As long as we're dealing with the letter of the law and not the spirit, i.e., claiming that a 12 year old who hangs themselves (where'd she learn to do that? Was that particularly Christian or a Christian suicide?) can be said to have committed suicide for religious reasons thanks to a note that attributes her death to a wish to be reunited with a loved one in heaven, we might as well throw that line of reasoning out the window too. Her note said nothing about heaven:
"Maria, from Leszno in Poland, had left a short note, which read: 'Dear Mum. Please don't be sad. I just miss daddy so much, I want to see him again.'"
Source
Now most people would say that believing you are going to see deceased people again is a religious idea. But Poland isn't known for it's religious people, there are multiple religions with ideas about death, and there are people who aren't religious who believe in life after death or tell their kids this. To my knowledge, no religion teaches children how to hang themselves.
So, we have a 12 year old girl who knows about a form of suicide girls especially and children in general do not commit who, as a reason, simply says the wants to see her father again. We can't even say it was a religious teaching that gave her this idea (one can see it in movies, on tv, in fairy tales, in mythologies, etc.). It certainly isn't necessarily a Christian idea and there is no evidence she was even actually taught this rather than picked it up and interpreted it which, given the fact that the religions which tend to have adherents who believe one can be reunited with the dead are also religions which have doctrinal reasons against suicide, is probably more likely than that she was taught it.

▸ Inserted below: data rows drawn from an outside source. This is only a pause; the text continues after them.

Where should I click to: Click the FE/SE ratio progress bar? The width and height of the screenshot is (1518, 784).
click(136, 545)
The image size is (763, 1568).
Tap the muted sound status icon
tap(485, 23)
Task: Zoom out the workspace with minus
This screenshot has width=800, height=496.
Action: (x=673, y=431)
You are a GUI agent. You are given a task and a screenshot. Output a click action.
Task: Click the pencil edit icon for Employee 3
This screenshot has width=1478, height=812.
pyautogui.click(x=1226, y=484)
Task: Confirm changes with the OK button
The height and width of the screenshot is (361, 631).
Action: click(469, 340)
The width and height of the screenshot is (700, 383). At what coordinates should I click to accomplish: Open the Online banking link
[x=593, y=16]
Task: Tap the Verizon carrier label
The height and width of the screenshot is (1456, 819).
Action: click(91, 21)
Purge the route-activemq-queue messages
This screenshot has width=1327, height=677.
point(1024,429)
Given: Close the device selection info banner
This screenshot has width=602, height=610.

Moreover, if we follow the underlying logic of "ideas that can be harmful to Children because of the possibility of suicide" then most religions (especially those more influential and/or prevalent in the West-Christianity, Judaism, & Islam) are beneficial here.
There is no basis for arguing that religious teaching really informed this girl's decision as we don't know where she got the idea that one can meet deceased people, we don't know how she learned to kill herself by hanging (at 12), we don't know who or what caused her to believe that killing herself would allow her to reunite with the dead, and current psychological and medical theories hold that a child who chokes the life out of themselves at 12 has a severe medical illness (or, in more psychological terms, is severely distraught) and it is not because of religion.